YOUR TASK: Collect each line in the items below that contains the word "thumbnail", and copy those lines out.

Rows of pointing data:

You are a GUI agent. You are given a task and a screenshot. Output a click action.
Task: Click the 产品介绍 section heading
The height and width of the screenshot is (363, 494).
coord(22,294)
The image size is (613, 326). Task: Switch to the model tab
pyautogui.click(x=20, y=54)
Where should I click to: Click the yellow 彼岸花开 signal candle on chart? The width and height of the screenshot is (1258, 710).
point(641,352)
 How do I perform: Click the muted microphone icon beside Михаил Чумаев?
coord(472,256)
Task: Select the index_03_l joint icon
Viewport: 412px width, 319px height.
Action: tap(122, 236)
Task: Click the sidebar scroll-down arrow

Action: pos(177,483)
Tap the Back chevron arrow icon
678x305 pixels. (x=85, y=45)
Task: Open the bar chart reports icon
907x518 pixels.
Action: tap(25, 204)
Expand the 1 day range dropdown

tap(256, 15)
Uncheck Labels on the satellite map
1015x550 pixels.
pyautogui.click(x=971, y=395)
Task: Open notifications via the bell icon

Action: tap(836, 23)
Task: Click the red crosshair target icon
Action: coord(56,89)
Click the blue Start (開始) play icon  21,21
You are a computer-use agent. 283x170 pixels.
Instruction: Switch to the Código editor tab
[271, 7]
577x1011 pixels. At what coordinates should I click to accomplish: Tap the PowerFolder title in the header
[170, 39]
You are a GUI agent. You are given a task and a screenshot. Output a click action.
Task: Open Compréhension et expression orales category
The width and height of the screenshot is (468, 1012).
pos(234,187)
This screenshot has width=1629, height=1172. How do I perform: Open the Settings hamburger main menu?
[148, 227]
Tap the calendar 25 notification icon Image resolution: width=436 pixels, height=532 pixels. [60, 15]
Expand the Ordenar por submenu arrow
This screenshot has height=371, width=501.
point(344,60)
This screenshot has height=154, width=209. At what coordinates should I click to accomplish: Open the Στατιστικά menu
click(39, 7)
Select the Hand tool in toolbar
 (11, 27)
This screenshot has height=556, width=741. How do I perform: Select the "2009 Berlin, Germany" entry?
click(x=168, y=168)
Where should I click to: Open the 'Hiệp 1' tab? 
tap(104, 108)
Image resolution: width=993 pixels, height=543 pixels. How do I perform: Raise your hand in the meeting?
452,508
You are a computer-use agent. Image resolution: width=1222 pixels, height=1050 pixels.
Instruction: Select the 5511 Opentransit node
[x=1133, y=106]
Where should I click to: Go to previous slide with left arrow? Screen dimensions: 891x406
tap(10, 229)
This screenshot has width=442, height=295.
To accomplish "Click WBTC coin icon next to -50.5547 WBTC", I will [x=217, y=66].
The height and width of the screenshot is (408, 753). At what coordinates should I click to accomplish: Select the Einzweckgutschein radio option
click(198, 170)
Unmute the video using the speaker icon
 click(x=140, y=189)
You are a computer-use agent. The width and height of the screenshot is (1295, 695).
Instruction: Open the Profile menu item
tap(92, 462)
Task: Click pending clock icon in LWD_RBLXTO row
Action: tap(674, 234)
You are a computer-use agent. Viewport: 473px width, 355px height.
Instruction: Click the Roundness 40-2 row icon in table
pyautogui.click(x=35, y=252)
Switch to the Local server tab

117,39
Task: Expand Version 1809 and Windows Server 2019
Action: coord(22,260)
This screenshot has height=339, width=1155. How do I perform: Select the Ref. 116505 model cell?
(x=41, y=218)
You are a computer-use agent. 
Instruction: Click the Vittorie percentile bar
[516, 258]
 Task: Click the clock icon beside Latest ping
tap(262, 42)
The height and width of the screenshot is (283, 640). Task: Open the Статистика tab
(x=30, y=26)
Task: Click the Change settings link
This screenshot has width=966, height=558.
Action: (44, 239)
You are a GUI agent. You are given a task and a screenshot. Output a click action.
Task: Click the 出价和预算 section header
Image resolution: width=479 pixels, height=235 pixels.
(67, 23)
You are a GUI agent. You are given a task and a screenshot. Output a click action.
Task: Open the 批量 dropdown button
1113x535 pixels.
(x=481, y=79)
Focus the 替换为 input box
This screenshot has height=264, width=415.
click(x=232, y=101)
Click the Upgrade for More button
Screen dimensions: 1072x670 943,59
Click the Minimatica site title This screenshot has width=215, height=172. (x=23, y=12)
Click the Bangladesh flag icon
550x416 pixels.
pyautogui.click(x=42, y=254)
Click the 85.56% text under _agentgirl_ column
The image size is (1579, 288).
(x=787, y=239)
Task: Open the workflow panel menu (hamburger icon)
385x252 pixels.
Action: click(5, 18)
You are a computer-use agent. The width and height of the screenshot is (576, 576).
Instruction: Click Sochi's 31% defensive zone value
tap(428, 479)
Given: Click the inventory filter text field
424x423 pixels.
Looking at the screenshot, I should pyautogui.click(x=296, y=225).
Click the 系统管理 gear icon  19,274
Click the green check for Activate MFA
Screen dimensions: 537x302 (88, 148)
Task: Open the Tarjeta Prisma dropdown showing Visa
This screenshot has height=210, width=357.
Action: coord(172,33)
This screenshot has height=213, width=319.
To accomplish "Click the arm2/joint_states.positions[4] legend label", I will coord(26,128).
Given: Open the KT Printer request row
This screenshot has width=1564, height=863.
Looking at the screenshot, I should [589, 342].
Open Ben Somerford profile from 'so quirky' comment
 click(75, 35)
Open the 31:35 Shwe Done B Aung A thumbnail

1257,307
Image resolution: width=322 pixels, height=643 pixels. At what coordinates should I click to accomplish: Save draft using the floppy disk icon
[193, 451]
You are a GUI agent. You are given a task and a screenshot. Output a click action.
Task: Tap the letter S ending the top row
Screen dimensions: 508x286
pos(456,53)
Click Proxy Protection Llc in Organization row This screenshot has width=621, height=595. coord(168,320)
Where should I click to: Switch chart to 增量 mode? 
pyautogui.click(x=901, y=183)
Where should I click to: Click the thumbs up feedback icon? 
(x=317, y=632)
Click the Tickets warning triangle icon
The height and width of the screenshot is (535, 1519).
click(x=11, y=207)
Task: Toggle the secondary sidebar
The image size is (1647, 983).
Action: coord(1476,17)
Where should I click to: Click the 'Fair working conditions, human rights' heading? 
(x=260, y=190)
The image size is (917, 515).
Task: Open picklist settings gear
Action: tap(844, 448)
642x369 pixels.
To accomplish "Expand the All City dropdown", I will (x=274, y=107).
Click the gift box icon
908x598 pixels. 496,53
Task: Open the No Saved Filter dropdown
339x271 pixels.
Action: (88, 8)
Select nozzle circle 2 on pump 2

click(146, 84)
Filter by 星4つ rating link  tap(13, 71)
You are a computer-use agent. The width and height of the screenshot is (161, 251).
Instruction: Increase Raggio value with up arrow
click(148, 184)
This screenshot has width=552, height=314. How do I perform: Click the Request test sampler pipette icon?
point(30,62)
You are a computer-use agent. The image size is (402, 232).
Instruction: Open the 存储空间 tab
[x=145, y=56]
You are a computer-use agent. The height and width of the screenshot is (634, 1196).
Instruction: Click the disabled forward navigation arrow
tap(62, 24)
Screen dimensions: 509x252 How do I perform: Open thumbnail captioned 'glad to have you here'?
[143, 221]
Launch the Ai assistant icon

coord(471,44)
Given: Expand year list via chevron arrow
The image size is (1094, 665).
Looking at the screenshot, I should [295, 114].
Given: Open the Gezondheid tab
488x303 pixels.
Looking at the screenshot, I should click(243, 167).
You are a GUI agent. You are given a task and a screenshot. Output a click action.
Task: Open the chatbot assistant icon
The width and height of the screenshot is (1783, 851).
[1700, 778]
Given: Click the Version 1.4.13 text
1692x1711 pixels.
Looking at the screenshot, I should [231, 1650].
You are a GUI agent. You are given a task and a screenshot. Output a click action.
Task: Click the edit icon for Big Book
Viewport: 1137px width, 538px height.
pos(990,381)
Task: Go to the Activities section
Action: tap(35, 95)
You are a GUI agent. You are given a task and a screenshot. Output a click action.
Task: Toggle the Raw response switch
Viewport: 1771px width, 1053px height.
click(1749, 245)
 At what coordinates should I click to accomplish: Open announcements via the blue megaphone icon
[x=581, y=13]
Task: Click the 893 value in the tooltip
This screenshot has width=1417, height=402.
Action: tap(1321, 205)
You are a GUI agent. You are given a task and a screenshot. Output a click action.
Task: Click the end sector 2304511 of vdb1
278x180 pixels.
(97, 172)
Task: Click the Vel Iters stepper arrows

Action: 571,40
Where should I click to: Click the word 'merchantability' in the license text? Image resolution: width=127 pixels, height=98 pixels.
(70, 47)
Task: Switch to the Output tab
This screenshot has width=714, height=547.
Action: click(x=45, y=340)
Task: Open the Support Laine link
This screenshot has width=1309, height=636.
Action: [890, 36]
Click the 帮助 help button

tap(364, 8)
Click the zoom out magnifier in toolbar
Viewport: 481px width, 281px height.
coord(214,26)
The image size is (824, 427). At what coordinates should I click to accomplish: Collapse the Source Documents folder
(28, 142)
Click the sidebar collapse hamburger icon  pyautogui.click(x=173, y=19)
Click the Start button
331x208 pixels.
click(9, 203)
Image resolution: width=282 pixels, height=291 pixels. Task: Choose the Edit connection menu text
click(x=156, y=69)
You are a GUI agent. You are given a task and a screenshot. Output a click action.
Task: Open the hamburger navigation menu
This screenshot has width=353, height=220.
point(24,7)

EXERCISE SOLUTION:
Open the 31:35 Shwe Done B Aung A thumbnail
Screen dimensions: 509x252 How do I perform: Open thumbnail captioned 'glad to have you here'?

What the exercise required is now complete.